Monday, June 05, 2006

Blogger Has Been Nightmarish

Blogger, without which I would not have been able to start blogging so easily, has behaved nightmarishly today. It is, unfortunately, not a unique occurrence in recent weeks. The status page lists the various outages that Blogger has experienced recently, a total of five outages since May 26. Because of Blogger's technical problems, today has not been an enjoyable. However, I did have one thought relating to a serious problem on Blogger that may actually be useful.

It is in the interest of Blogger to fix problems quickly, because bloggers here are an asset to Google. As nitecruzr at the Blogger Help Group put it:

"Blogger is free, as is our time. WE provide content, that gets web surfers to Blogger, that Blogger / Google sells ads on. We are the unpaid staff at Blogger. We are not an expense, we are an asset."

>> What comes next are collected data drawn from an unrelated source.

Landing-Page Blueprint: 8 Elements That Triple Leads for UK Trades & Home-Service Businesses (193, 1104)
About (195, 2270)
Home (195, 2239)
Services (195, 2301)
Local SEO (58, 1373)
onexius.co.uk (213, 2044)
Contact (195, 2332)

nitecruzr links to a site called The Real Blogger Status, which offers helpful advice not likely to be found in the regular help pages, but which is also on Blogger and not always available when Blogger goes down. Nonetheless, Chuck at The Real Blogger Status speculates about the negative effects of spam blogs, effects which may have contributed to today's problems:

The thing is, the effects of spam blogs, aka splogs, are hurting us in several ways.
  • Some of us have legitimate blogs, that are being incorrectly identified as splogs. In some cases, the blogs are deleted or disabled. We have to waste time getting Blogger to restore or re enable them. This wastes our time, and Blogger Support's time. Real, urgent, problems aren't being dealt with, because Blogger Support is busy dealing with splogs.
  • Blogger infrastructure is being overloaded, by the spammers creating and linking thousands of splogs. We are seeing hardware failures, caused by their volume. I have had to change my Blogger server, from miscellaneous hangups, 3 times in the last week. This is an increase of maybe 600% for me.
  • The search engines, like Google, are being overloaded by the splogs. The splog volume makes search engines work harder to index, and to retrieve, lists including the splogs.
  • The search engine hit lists are being overloaded by splogs producing hits. Our blogs can't be seen in the search hits lists, because of all of the splogs in there.
  • Maybe even Corrupted Blogs, caused by over redundant or badly coded hijacking processes.

As Blogger is free, it will always be susceptible to spammers, just as email has always been. Today as I waited and waited for Blogger to return I pondered how one might program a way to recognize a blog as spam. The trouble was, each time I came up with a way to do so I realized it would mark a blog I know is legitimate as spam.

The only useful tool I could come up with a to grade a selection of entries the way standardized test essays are graded. The one link between all the splogs I've seen -- admittedly a small sample -- is the utter stupidity of the text I encounter. The essay grading programs used by ETS look for complexity of language and internal coherency.

What makes the program perhaps inapplicable is that they are built from an enormous sample of essays on a single topic. Essentially, the program compares an essay with thousands of other essays on the same topic, and assigns a grade according to programmed rules of grammar and similarities in language and word choice to other essays. While such an application could not "grade" for content, perhaps they could be used to judge whether the text on a page was coherent and complex enough to have been written by a human being.

I would think it might be worth a try, as anything to defeat the scourge of spamming benefits us all. Of course, once such a program was put into place spammers would find a way to work around it. Spam, like cancer, requires constant vigilance.